Cryptography Mailing List


The Crypto Pi

This year has had some devastating news about the state of the internet infrastructure in store and came with some disillusion about the vulnerability of tools we use day by day. And BTW it had turned out, that Johnny still can't encrypt.

To change that, I've put some effort into developing the crypto pi.

While running on a minimalist Linux OS with only the necessary tools installed, the crypto pi is different both from internet servers and insecure endpoints, and helps Johnny to establish secure communication that is always encrypted, without burdening him with complex tasks that would only make him avoid using secure communication.

The crypto pi is in its early stages of its infant life and although it's working and looking great, it has not got the most important ingredient for a happy life (yet), peer-review.

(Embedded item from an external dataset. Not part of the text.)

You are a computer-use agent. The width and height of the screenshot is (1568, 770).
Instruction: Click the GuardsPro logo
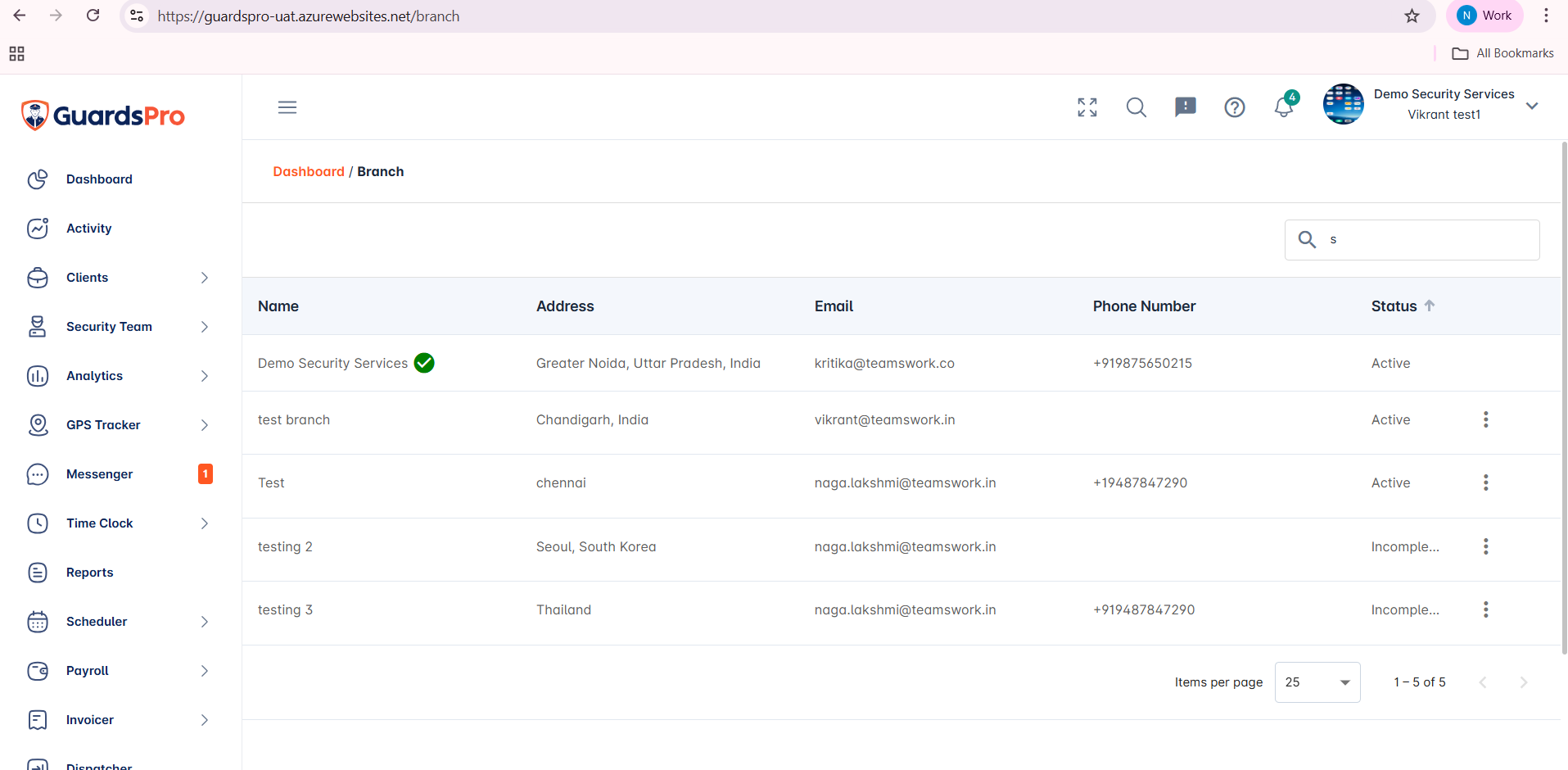pos(103,116)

So I'd like to ask all of you, who think a well-designed, isolated crypto box under the sole control of its user, capable of doing message encryption reliably, may improve the situation we're facing today, to give a hand and scrutinize the design and implementation of the crypto pi. Let's make the crypto pi a success in 2015, together.

The concept of secure communication using the crypto pi relies on several assumptions, not everyone will agree to:

  1. Johnny will be able to communicate securely with people he knows, if he had been able to exchange an initial secret information (on a piece of paper, via telephone, or some other way)
  2. Johnny's endpoint device is not trustworthy, as it runs all kinds of complex programs that are prone to attack the secrets on his device without notice in unforeseeable ways.
  3. Apart from feeding the crypto pi with the initial secret and an email address of the recipient (by filling out a form) Johnny has nothing to do with key management, but will be able to verify that message encryption has been performed.
  4. All secrets are stored on the crypto pi and messages leave the crypto pi AES-encrypted with a strong randomly generated key. The crypto pi does not use public key cryptography, there is no PKI nor CAs involved.
  5. Johnny uses one single secret that he alone knows to establish an encrypted tunnel to the crypto pi over which he interacts with the web server on the crypto pi to read and write messages.
  6. The local network in which the crypto pi works is not trustworthy, so all information that originates from the crypto pi is encrypted and only encrypted information that enters the crypto pi will be processed inside.
  7. Although desirable, ensuring anonymity is not a pre-requisite of the crypto pi's design (at the moment).
  8. All source code is licensed under GPL.

Fortunately, the crypto pi has a home ( where you can get more detailed information about its fundamental concepts and implementation. Make sure, your criticism and constructive suggestions will be used to improve this project.

Best wishes for 2015

Ralf Senderek